Stephen Amell Joins "Teenage Mutant Ninja Turtles 2"
Mark Andrew Smith and Matthew Weldon are putting the first volume of The New Brighton Archeological Society, The Castle of Galomar, online. A fantasy story that neatly spans the territory between straightforward (and clean!) enough for tweens and elegant (and clever!) enough for adults, The Castle of Galomar came out in 2009 and was nominated for two Harvey awards.
This is just the start—Smith, who is also known for his work on The Amazing Joy Buzzards, plans to put some of his other work on the site, including a new graphic novel, Gladstone’s School for World Conquerors, which will launch in a few weeks. I grabbed the opportunity to ask him a couple of quick questions, the foremost being why anyone in their right mind would put a Harvey-nominated book online for free. Read on for all the answers, plus a second sample of art from book two.
Robot 6: What is the book about, and why is it interesting?
Mark Andrew Smith: The New Brighton Archeological Society is an all-ages graphic novel series about a group of children from two different families whose parents are close friends and colleagues. After their parents are lost on an archeological expedition, the children find themselves picking up their parents’ work and setting out to defeat their parents’ nemesis.
They soon find themselves in a race against time to collect a series of books that are part of a great library of magic that has kept two kingdoms at war for centuries. The children unlock the secrets of their parents’ mysterious lives, discovering a hidden world of mystical artifacts, mythical creatures, and arcane knowledge.

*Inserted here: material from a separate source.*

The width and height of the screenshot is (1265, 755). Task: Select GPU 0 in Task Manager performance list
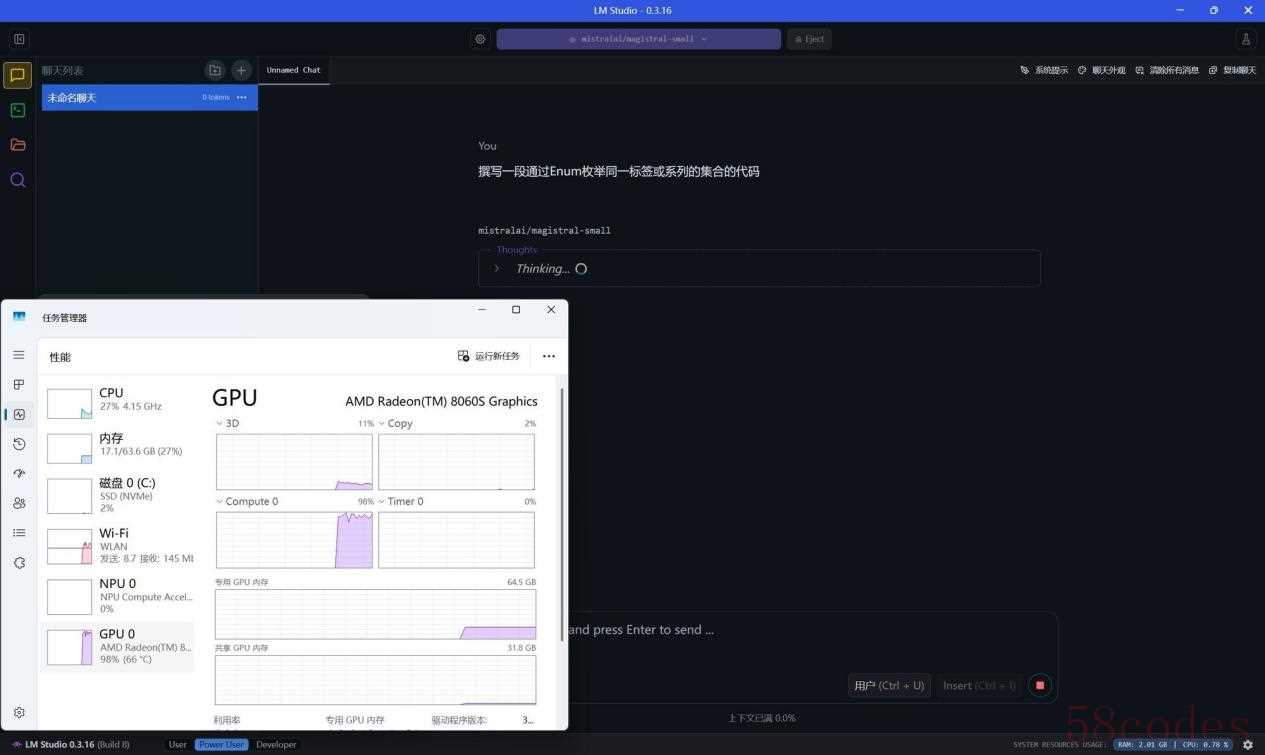coord(118,646)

It’s a perfect read for a huge general audience and fans of YA Lit and Fantasy. It’s also very funny and charming.
Robot 6: You just got nominated for a Major Comics Award. Why are you putting your comic online for free?
MAS: The New Brighton Archeological Society was nominated for two Harvey Awards this year. I think online is a great opportunity to develop a new readership over the course of a year while we work on the second volume in the series. I’ve been reading a lot of online comics and I’ve been very impressed with how they’re doing and the audiences and subscribers that they’re able to reach and retain daily. In comics we don’t have that direct line of communication with our audience and it’s something that I wanted to build. It’s also great for sales for when the second volume comes out to have that built in audience and the communication with them. In the future I think this will be more of a standard model by which comics are created.

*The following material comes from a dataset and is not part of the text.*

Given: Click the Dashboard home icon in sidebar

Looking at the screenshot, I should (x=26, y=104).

Robot 6: Connecting kids with kid-friendly webcomics is always a challenge. How do you plan to build an audience?
MAS: We’ve gotten very great press and I’ve been promoting the book heavily. I want to do a blog tour on YA Lit blogs and I have another secret project that’s going to start online, so with that I’ll push the two hand in hand. There are a lot of ways to build an audience and it’s about getting creative and thinking outside of the box. I have some very big things planned. A lot of people think the market is tapped and are doom and gloom, but webcomics are at the frontlines, and we just have to get creative. We’re living in the most exciting time for comics and soon the dam is going to burst and they will be a mainstream part of daily American culture. I strongly believe this to be true.